BEGIN Listed records

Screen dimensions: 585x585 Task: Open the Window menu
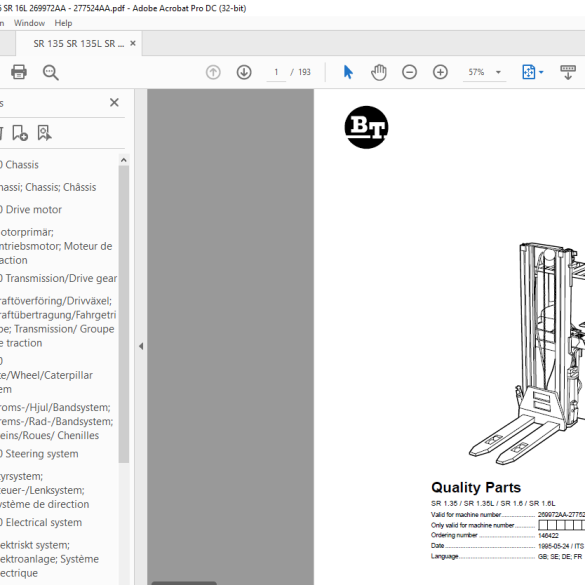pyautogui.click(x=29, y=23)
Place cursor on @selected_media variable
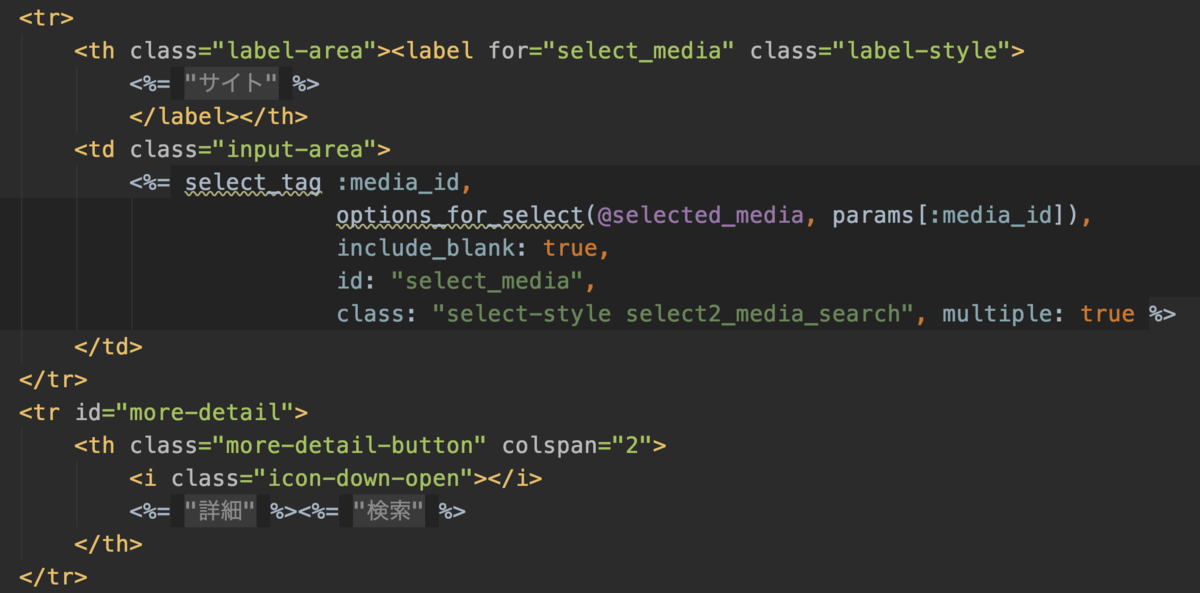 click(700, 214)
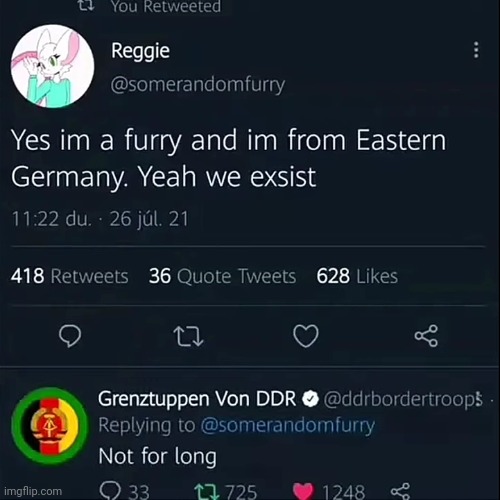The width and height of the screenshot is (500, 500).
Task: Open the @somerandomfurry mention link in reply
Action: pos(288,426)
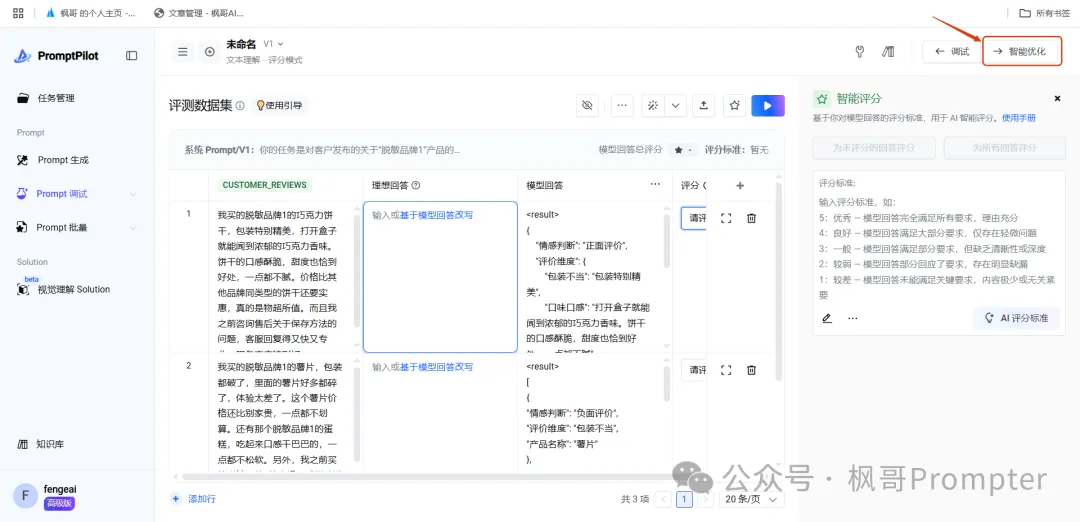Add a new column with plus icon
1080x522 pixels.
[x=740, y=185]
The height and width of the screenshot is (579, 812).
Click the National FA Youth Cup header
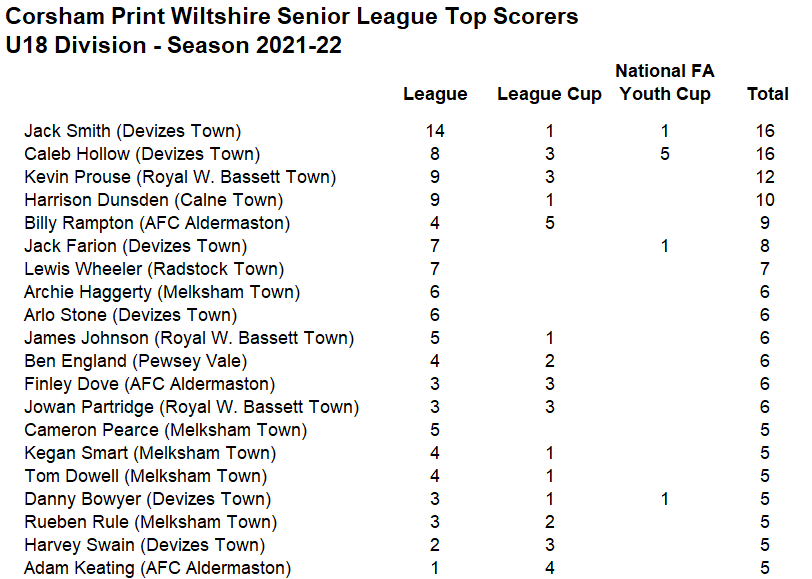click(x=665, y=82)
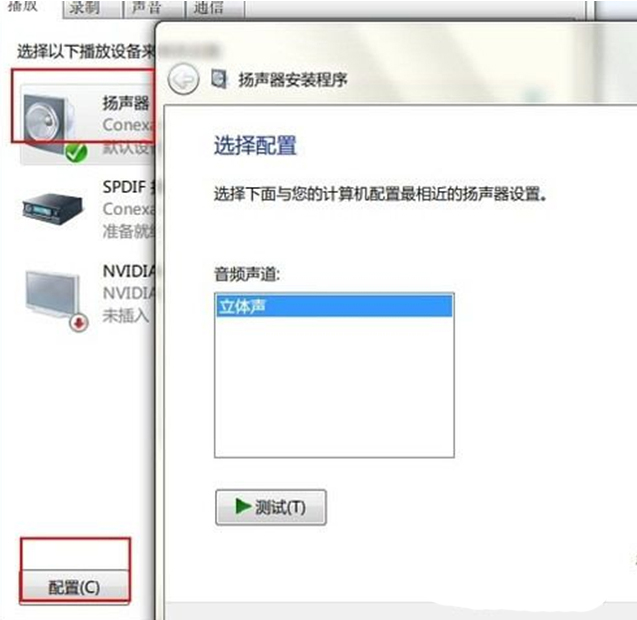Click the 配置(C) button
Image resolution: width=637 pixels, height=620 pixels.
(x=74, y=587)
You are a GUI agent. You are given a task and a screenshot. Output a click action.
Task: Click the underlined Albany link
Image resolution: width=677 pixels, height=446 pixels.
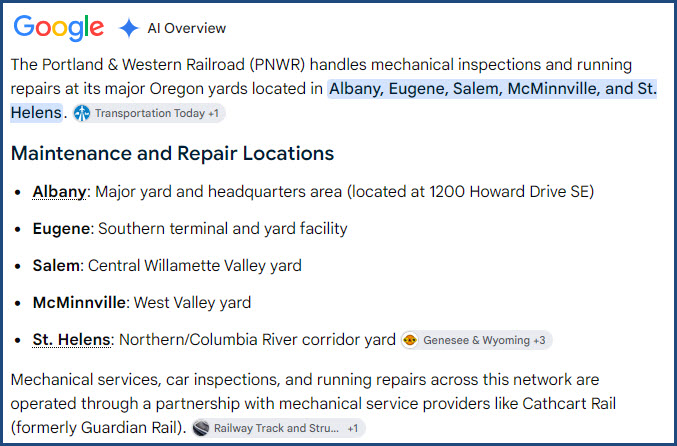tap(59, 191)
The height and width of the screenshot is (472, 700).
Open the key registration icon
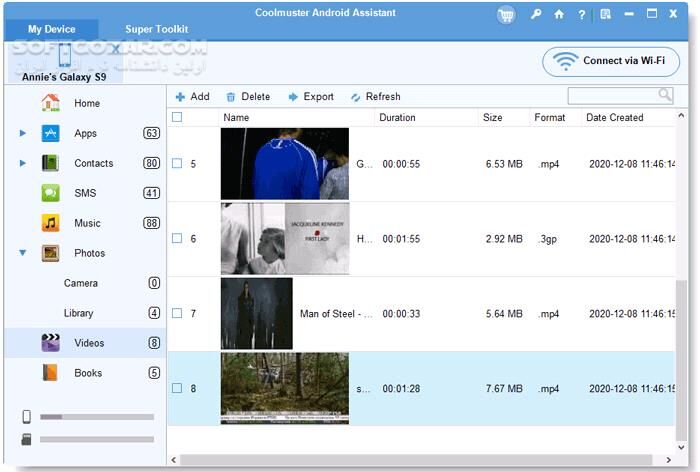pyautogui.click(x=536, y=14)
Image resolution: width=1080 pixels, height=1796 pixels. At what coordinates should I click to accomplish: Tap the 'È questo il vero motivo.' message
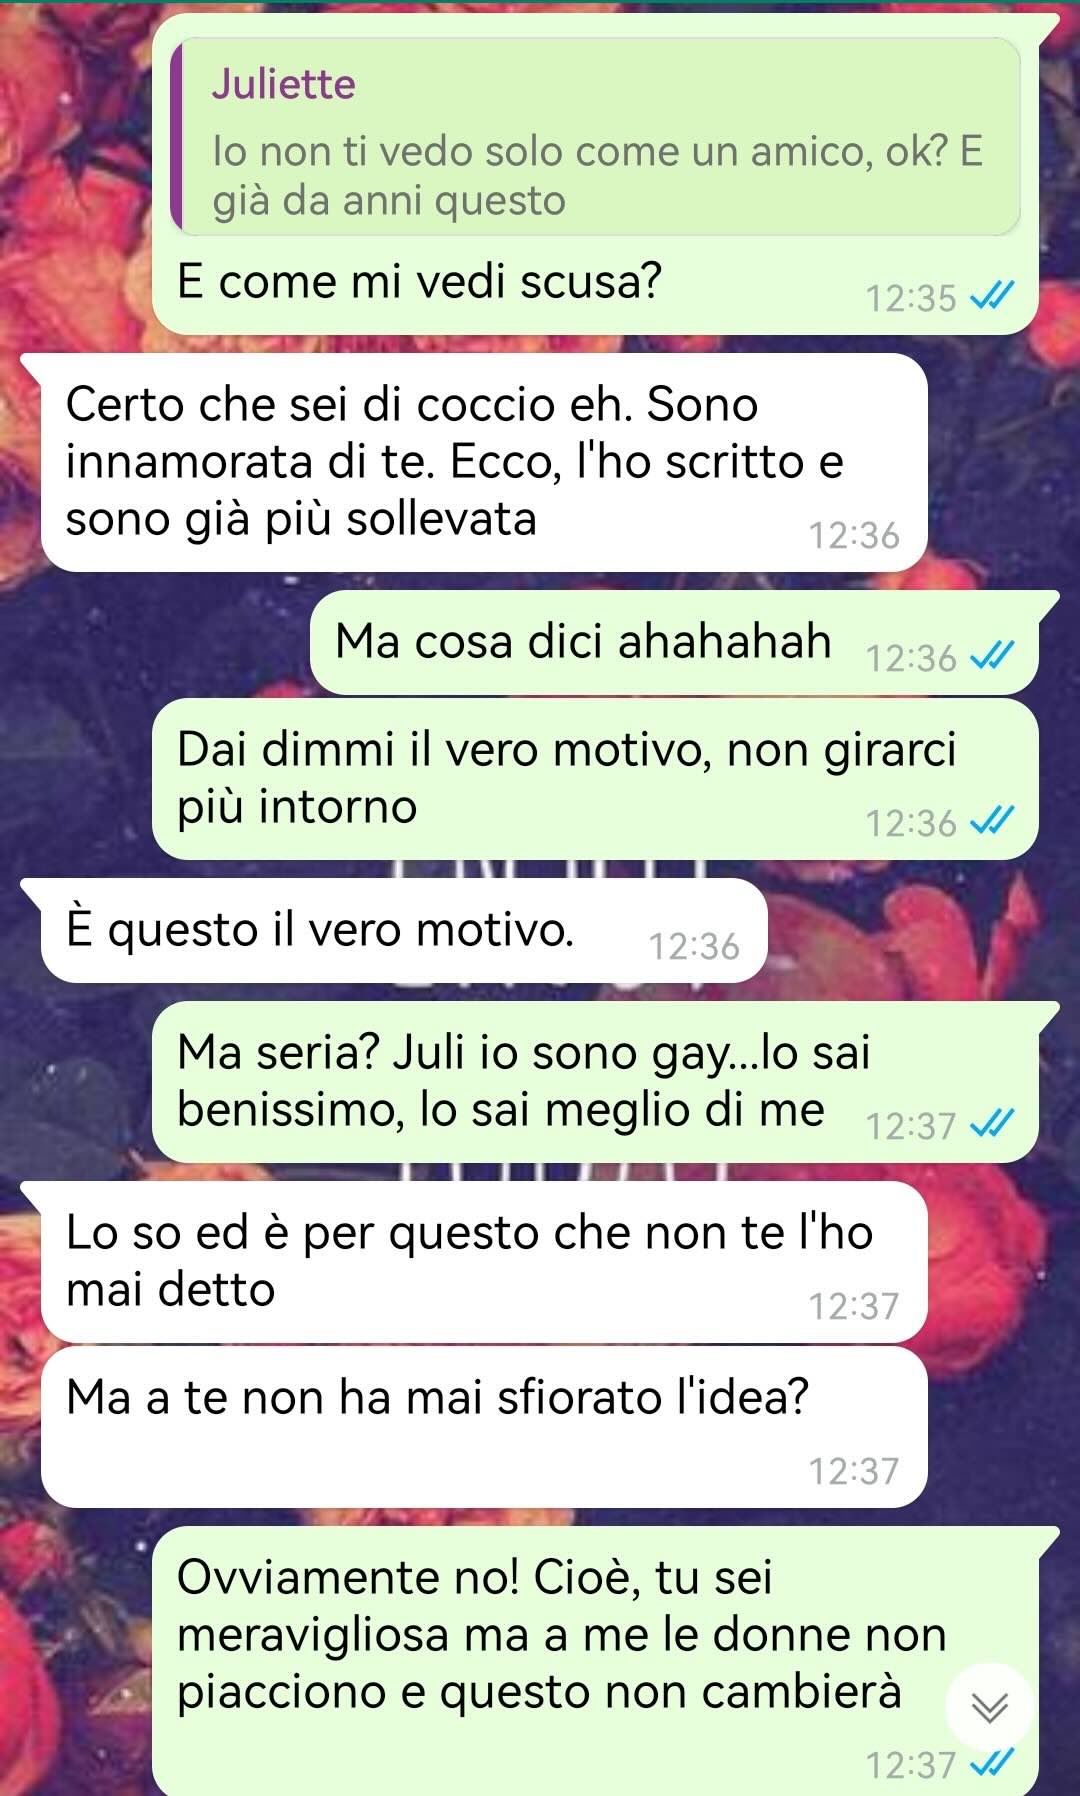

END Listed records

Assigned task | A verbatim copy of the data, free of pictures, is the expected answer.

Answer section |
Screen dimensions: 585x585 Task: Open the Window menu
pyautogui.click(x=29, y=23)
Place cursor on @selected_media variable
 click(700, 214)
The width and height of the screenshot is (500, 500).
Task: Open the @somerandomfurry mention link in reply
Action: pos(288,426)
Add a new column with plus icon
1080x522 pixels.
[x=740, y=185]
The height and width of the screenshot is (579, 812).
Click the National FA Youth Cup header
click(x=665, y=82)
Click the 配置(C) button
Image resolution: width=637 pixels, height=620 pixels.
(x=74, y=587)
You are a GUI agent. You are given a task and a screenshot. Output a click action.
Task: Click the underlined Albany link
Image resolution: width=677 pixels, height=446 pixels.
tap(59, 191)
The height and width of the screenshot is (472, 700).
Open the key registration icon
pyautogui.click(x=536, y=14)
Image resolution: width=1080 pixels, height=1796 pixels. At what coordinates should I click to accomplish: Tap the 'È questo il vero motivo.' message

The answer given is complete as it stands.